## EXERCISE DATA
....

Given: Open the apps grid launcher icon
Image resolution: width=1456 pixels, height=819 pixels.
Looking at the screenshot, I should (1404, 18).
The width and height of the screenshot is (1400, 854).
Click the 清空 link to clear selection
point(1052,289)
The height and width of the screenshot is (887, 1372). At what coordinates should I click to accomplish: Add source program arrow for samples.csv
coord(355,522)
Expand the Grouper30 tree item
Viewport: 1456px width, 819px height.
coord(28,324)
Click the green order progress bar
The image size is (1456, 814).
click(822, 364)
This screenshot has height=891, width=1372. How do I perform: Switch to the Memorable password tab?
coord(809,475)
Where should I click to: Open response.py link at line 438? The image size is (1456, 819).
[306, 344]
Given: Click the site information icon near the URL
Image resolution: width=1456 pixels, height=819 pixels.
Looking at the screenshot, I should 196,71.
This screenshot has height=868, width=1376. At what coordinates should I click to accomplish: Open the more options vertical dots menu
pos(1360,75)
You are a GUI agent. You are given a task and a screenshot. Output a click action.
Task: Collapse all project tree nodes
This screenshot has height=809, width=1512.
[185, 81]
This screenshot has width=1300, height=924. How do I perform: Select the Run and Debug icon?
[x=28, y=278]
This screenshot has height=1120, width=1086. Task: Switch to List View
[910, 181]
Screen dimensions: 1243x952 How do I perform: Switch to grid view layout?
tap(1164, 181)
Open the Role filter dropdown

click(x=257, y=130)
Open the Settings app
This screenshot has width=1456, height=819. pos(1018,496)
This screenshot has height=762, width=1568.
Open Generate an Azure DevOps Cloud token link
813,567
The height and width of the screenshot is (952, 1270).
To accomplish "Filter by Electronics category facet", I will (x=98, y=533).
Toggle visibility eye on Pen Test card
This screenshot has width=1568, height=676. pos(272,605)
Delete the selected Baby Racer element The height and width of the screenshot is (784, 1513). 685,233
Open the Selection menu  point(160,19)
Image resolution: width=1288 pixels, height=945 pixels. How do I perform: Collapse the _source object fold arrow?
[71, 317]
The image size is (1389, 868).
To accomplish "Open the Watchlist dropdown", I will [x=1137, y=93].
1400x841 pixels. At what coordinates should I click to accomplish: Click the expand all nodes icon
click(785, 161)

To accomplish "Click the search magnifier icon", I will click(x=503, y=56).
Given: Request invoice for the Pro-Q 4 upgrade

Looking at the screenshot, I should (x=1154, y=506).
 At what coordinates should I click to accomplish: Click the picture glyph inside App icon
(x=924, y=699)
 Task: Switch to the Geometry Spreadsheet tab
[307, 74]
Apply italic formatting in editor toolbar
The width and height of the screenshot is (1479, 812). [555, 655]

....

## THE PROBLEM
Your task is to return the full listing exactly as it was given.

## SOLVED PROBLEM
Given: Open the apps grid launcher icon
Image resolution: width=1456 pixels, height=819 pixels.
Looking at the screenshot, I should (1404, 18).
The width and height of the screenshot is (1400, 854).
Click the 清空 link to clear selection
point(1052,289)
The height and width of the screenshot is (887, 1372). At what coordinates should I click to accomplish: Add source program arrow for samples.csv
coord(355,522)
Expand the Grouper30 tree item
Viewport: 1456px width, 819px height.
coord(28,324)
Click the green order progress bar
The image size is (1456, 814).
click(822, 364)
This screenshot has height=891, width=1372. How do I perform: Switch to the Memorable password tab?
coord(809,475)
Where should I click to: Open response.py link at line 438? The image size is (1456, 819).
[306, 344]
Given: Click the site information icon near the URL
Image resolution: width=1456 pixels, height=819 pixels.
Looking at the screenshot, I should 196,71.
This screenshot has height=868, width=1376. At what coordinates should I click to accomplish: Open the more options vertical dots menu
pos(1360,75)
You are a GUI agent. You are given a task and a screenshot. Output a click action.
Task: Collapse all project tree nodes
This screenshot has height=809, width=1512.
[185, 81]
This screenshot has width=1300, height=924. How do I perform: Select the Run and Debug icon?
[x=28, y=278]
This screenshot has height=1120, width=1086. Task: Switch to List View
[910, 181]
Screen dimensions: 1243x952 How do I perform: Switch to grid view layout?
tap(1164, 181)
Open the Role filter dropdown

click(x=257, y=130)
Open the Settings app
This screenshot has width=1456, height=819. pos(1018,496)
This screenshot has height=762, width=1568.
Open Generate an Azure DevOps Cloud token link
813,567
The height and width of the screenshot is (952, 1270).
To accomplish "Filter by Electronics category facet", I will (x=98, y=533).
Toggle visibility eye on Pen Test card
This screenshot has width=1568, height=676. pos(272,605)
Delete the selected Baby Racer element The height and width of the screenshot is (784, 1513). 685,233
Open the Selection menu  point(160,19)
Image resolution: width=1288 pixels, height=945 pixels. How do I perform: Collapse the _source object fold arrow?
[71, 317]
The image size is (1389, 868).
To accomplish "Open the Watchlist dropdown", I will [x=1137, y=93].
1400x841 pixels. At what coordinates should I click to accomplish: Click the expand all nodes icon
click(785, 161)

To accomplish "Click the search magnifier icon", I will click(x=503, y=56).
Given: Request invoice for the Pro-Q 4 upgrade

Looking at the screenshot, I should (x=1154, y=506).
 At what coordinates should I click to accomplish: Click the picture glyph inside App icon
(x=924, y=699)
 Task: Switch to the Geometry Spreadsheet tab
[307, 74]
Apply italic formatting in editor toolbar
The width and height of the screenshot is (1479, 812). [555, 655]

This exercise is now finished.